Long-horizon regressions: theoretical results and applications

https://doi.org/10.1016/S0304-405X(03)00065-5Get rights and content

Abstract

I use asymptotic arguments to show that the t-statistics in long-horizon regressions do not converge to well-defined distributions. In some cases, moreover, the ordinary least squares estimator is not consistent and the R2 is an inadequate measure of the goodness of fit. These findings can partially explain the tendency of long-horizon regressions to find “significant” results where previous short-term approaches find none. I propose a rescaled t-statistic, whose asymptotic distribution is easy to simulate, and revisit some of the long-horizon evidence on return predictability and of the Fisher effect.

Introduction

There has been an increasing interest in long-horizon regressions, because studies using long-horizon variables seem to find significant results where previous “short-term” approaches have failed. For example, Fama and French (1988), Campbell and Shiller 1987, Campbell and Shiller 1988, Mishkin 1990, Mishkin 1992, Boudoukh and Richardson (1993), and Fisher and Seater (1993), all studies with long-run variables, have received a lot of attention in finance and economics. The results in those papers are based on long-horizon variables, where the long-horizon variable is a rolling sum of the original series. In the literature, it is heuristically argued that long-run regressions produce more accurate results by strengthening the signal coming from the data while eliminating the noise. Whether the focus is on excess returns/dividend yields, the Fisher effect, or neutrality of money, the striking results produced by such studies prompted me to scrutinize the appropriateness of the econometric methods.

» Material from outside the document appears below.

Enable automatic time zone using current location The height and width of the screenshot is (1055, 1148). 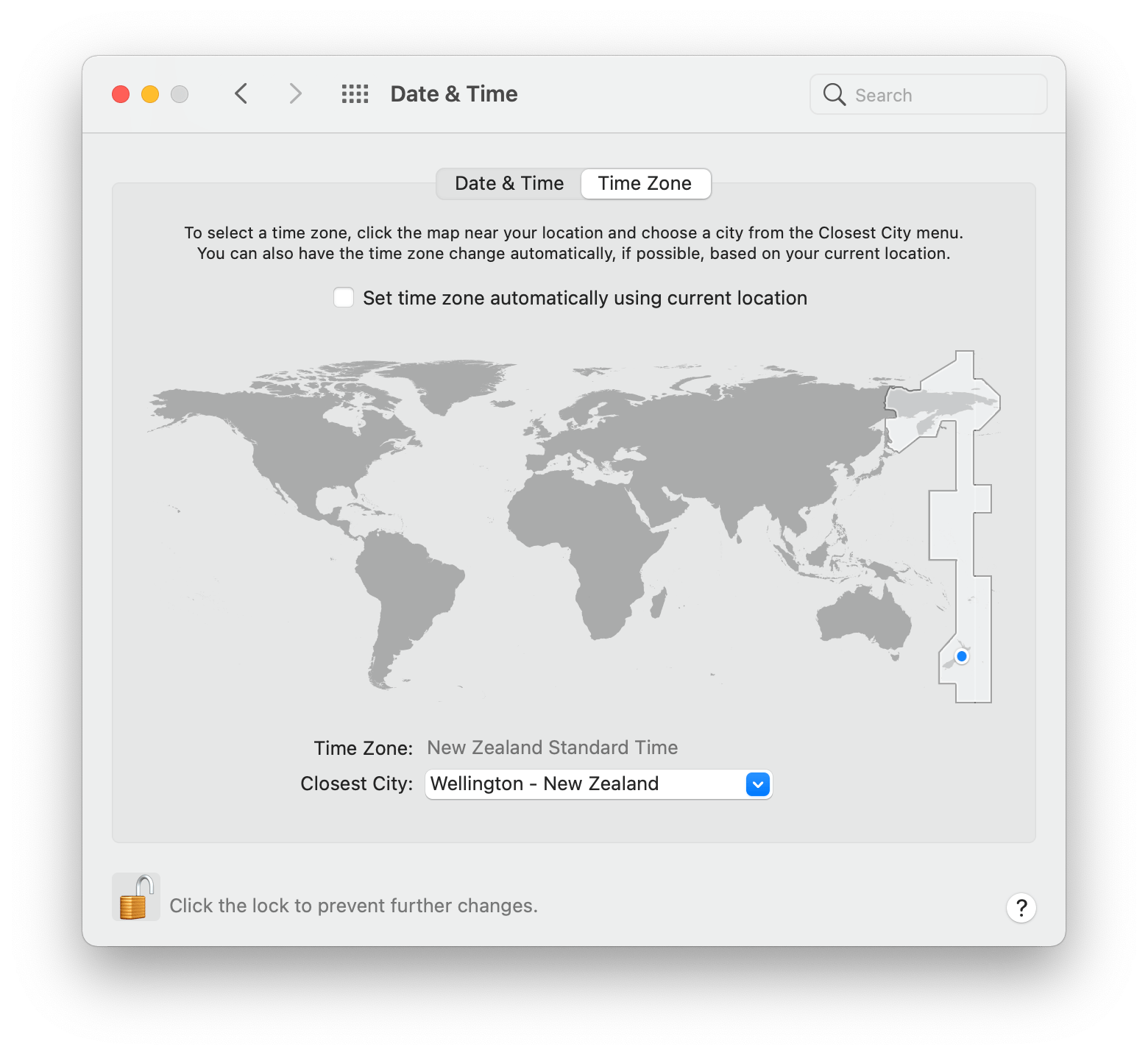pos(343,297)
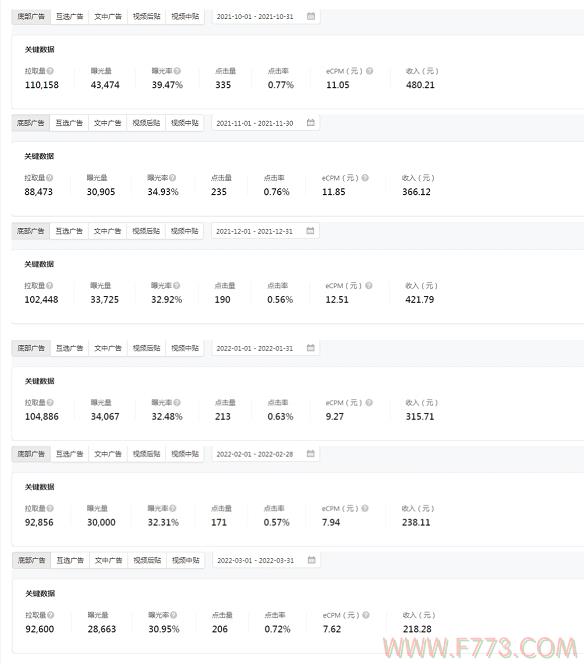This screenshot has width=584, height=664.
Task: Click help icon beside 拉取量 above 104,886
Action: 50,402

In this paper, I show that long-horizon regressions will always produce “significant” results, whether or not there is a structural relation between the underlying variables. To understand this conclusion, notice that in a rolling summation of series integrated of order zero (or I(0)), the new long-horizon variable behaves asymptotically as a series integrated of order one (or I(1)). Such persistent stochastic behavior will be observed whenever the regressor, the regressand, or both are obtained by summing over a nontrivial fraction of the sample. Based on this insight, I use the Functional Central Limit Theorem (FCLT) to analyze the distributions of statistics from long-run regressions commonly used in economics and finance. I find that, in addition to incorrect testing, overlapping sums of the original series might lead to inconsistent estimators and to a coefficient of determination, R2, that does not converge to one in probability. These results are reminiscent of, but not analogous to, the result in Granger and Newbold (1974) and Phillips 1986, Phillips 1991 and those recently discussed by Ferson et al. (2003) in forecasting excess returns. The analogy lies in finding a spurious correlation between persistent variables when they are in fact statistically independent. However, there are two major differences. First, in long-horizon regressions, the rolling summation alters the stochastic order of the variables, resulting in unorthodox limiting distributions of the slope estimator, its t-statistic, and the R2. More importantly, even if there is an underlying relationship between variables, the t-statistic will tend to reject it. In other words, estimation and testing using long-horizon variables cannot be carried out using the usual regression methods.

I provide a simple guide on how to conduct estimation and inference using long-horizon regressions. Based on previous empirical studies, I classify such regressions into four cases. The proposed classification emerges naturally from a consideration of null hypotheses and the persistence of the regressors. It allows a systematic analysis of the small-sample properties of long-horizon regressions. Those properties are analyzed by using the FCLT to derive accurate approximations of the small-sample distributions of the OLS estimator of the slope coefficient, its t-statistic and the coefficient of determination R2. The estimators from some regressions, frequently used in empirical work, are not consistent. Moreover, the t-statistics from all considered regressions do not converge to well-defined distributions, thus calling into question the conclusions from studies that use long-run variables. The analytical results yield exact rates of convergence or divergence and permit us to modify the statistics in order to conduct correctly sized tests.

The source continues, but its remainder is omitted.